╭─ Given data

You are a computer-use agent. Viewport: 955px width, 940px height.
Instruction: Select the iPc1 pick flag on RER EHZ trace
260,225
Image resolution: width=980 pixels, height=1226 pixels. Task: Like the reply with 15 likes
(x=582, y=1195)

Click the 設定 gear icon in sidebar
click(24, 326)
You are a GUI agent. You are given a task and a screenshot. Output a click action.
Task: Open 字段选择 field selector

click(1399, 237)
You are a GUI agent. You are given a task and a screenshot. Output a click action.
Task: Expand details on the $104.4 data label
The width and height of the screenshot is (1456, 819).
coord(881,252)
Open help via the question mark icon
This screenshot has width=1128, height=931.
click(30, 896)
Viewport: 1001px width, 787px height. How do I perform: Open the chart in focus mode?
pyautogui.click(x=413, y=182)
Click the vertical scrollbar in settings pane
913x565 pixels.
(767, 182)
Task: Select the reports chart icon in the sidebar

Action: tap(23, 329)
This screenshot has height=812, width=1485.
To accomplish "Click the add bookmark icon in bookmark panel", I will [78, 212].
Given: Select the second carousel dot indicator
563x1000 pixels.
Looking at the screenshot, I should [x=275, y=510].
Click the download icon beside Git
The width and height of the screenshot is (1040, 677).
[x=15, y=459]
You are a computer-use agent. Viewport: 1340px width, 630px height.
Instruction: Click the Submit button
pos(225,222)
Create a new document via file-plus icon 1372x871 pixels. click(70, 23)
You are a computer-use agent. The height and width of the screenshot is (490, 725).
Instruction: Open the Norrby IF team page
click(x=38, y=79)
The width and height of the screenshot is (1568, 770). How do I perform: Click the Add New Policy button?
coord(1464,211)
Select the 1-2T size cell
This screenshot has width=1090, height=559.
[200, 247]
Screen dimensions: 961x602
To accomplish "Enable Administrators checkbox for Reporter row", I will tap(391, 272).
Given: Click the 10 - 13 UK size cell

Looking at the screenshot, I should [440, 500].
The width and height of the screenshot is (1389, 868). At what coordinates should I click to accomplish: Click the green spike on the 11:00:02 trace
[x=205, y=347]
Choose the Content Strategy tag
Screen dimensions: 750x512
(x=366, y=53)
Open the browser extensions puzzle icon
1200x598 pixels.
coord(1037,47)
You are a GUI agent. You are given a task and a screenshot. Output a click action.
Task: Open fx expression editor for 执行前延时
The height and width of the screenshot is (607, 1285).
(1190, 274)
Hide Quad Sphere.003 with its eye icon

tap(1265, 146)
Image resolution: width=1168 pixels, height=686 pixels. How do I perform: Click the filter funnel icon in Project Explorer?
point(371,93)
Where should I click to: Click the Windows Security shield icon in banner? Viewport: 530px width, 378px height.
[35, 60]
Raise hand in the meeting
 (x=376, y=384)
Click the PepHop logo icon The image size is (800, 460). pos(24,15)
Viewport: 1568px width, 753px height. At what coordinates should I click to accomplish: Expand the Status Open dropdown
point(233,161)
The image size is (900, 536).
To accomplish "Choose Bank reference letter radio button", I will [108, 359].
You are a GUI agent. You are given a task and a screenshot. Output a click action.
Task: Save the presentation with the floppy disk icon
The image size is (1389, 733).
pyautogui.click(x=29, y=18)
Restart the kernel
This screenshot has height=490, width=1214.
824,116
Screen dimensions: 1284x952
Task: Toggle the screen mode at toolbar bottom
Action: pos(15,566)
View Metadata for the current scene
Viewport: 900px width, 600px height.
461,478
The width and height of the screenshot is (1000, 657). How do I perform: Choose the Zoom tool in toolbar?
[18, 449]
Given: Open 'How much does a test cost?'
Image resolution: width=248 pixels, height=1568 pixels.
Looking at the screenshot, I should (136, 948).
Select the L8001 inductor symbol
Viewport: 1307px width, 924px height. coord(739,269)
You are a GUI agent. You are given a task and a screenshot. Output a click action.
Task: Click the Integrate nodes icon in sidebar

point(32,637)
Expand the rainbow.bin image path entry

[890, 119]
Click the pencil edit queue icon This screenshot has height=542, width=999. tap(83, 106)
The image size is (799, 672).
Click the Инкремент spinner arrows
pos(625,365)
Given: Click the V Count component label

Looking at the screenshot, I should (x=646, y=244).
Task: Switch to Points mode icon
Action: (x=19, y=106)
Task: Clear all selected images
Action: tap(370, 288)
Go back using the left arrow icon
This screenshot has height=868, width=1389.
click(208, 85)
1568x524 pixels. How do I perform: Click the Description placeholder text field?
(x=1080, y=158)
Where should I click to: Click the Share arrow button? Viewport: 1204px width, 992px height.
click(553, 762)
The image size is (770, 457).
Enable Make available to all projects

╰─

Return every line of the items above verbatim, in their original order and without any changes.

You are a computer-use agent. Viewport: 955px width, 940px height.
Instruction: Select the iPc1 pick flag on RER EHZ trace
260,225
Image resolution: width=980 pixels, height=1226 pixels. Task: Like the reply with 15 likes
(x=582, y=1195)

Click the 設定 gear icon in sidebar
click(24, 326)
You are a GUI agent. You are given a task and a screenshot. Output a click action.
Task: Open 字段选择 field selector

click(1399, 237)
You are a GUI agent. You are given a task and a screenshot. Output a click action.
Task: Expand details on the $104.4 data label
The width and height of the screenshot is (1456, 819).
coord(881,252)
Open help via the question mark icon
This screenshot has width=1128, height=931.
click(30, 896)
Viewport: 1001px width, 787px height. How do I perform: Open the chart in focus mode?
pyautogui.click(x=413, y=182)
Click the vertical scrollbar in settings pane
913x565 pixels.
(767, 182)
Task: Select the reports chart icon in the sidebar

Action: tap(23, 329)
This screenshot has height=812, width=1485.
To accomplish "Click the add bookmark icon in bookmark panel", I will [78, 212].
Given: Select the second carousel dot indicator
563x1000 pixels.
Looking at the screenshot, I should [x=275, y=510].
Click the download icon beside Git
The width and height of the screenshot is (1040, 677).
[x=15, y=459]
You are a computer-use agent. Viewport: 1340px width, 630px height.
Instruction: Click the Submit button
pos(225,222)
Create a new document via file-plus icon 1372x871 pixels. click(70, 23)
You are a computer-use agent. The height and width of the screenshot is (490, 725).
Instruction: Open the Norrby IF team page
click(x=38, y=79)
The width and height of the screenshot is (1568, 770). How do I perform: Click the Add New Policy button?
coord(1464,211)
Select the 1-2T size cell
This screenshot has width=1090, height=559.
[200, 247]
Screen dimensions: 961x602
To accomplish "Enable Administrators checkbox for Reporter row", I will tap(391, 272).
Given: Click the 10 - 13 UK size cell

Looking at the screenshot, I should [440, 500].
The width and height of the screenshot is (1389, 868). At what coordinates should I click to accomplish: Click the green spike on the 11:00:02 trace
[x=205, y=347]
Choose the Content Strategy tag
Screen dimensions: 750x512
(x=366, y=53)
Open the browser extensions puzzle icon
1200x598 pixels.
coord(1037,47)
You are a GUI agent. You are given a task and a screenshot. Output a click action.
Task: Open fx expression editor for 执行前延时
The height and width of the screenshot is (607, 1285).
(1190, 274)
Hide Quad Sphere.003 with its eye icon

tap(1265, 146)
Image resolution: width=1168 pixels, height=686 pixels. How do I perform: Click the filter funnel icon in Project Explorer?
point(371,93)
Where should I click to: Click the Windows Security shield icon in banner? Viewport: 530px width, 378px height.
[35, 60]
Raise hand in the meeting
 (x=376, y=384)
Click the PepHop logo icon The image size is (800, 460). pos(24,15)
Viewport: 1568px width, 753px height. At what coordinates should I click to accomplish: Expand the Status Open dropdown
point(233,161)
The image size is (900, 536).
To accomplish "Choose Bank reference letter radio button", I will [108, 359].
You are a GUI agent. You are given a task and a screenshot. Output a click action.
Task: Save the presentation with the floppy disk icon
The image size is (1389, 733).
pyautogui.click(x=29, y=18)
Restart the kernel
This screenshot has height=490, width=1214.
824,116
Screen dimensions: 1284x952
Task: Toggle the screen mode at toolbar bottom
Action: pos(15,566)
View Metadata for the current scene
Viewport: 900px width, 600px height.
461,478
The width and height of the screenshot is (1000, 657). How do I perform: Choose the Zoom tool in toolbar?
[18, 449]
Given: Open 'How much does a test cost?'
Image resolution: width=248 pixels, height=1568 pixels.
Looking at the screenshot, I should (136, 948).
Select the L8001 inductor symbol
Viewport: 1307px width, 924px height. coord(739,269)
You are a GUI agent. You are given a task and a screenshot. Output a click action.
Task: Click the Integrate nodes icon in sidebar

point(32,637)
Expand the rainbow.bin image path entry

[890, 119]
Click the pencil edit queue icon This screenshot has height=542, width=999. tap(83, 106)
The image size is (799, 672).
Click the Инкремент spinner arrows
pos(625,365)
Given: Click the V Count component label

Looking at the screenshot, I should (x=646, y=244).
Task: Switch to Points mode icon
Action: (x=19, y=106)
Task: Clear all selected images
Action: tap(370, 288)
Go back using the left arrow icon
This screenshot has height=868, width=1389.
click(208, 85)
1568x524 pixels. How do I perform: Click the Description placeholder text field?
(x=1080, y=158)
Where should I click to: Click the Share arrow button? Viewport: 1204px width, 992px height.
click(553, 762)
The image size is (770, 457).
Enable Make available to all projects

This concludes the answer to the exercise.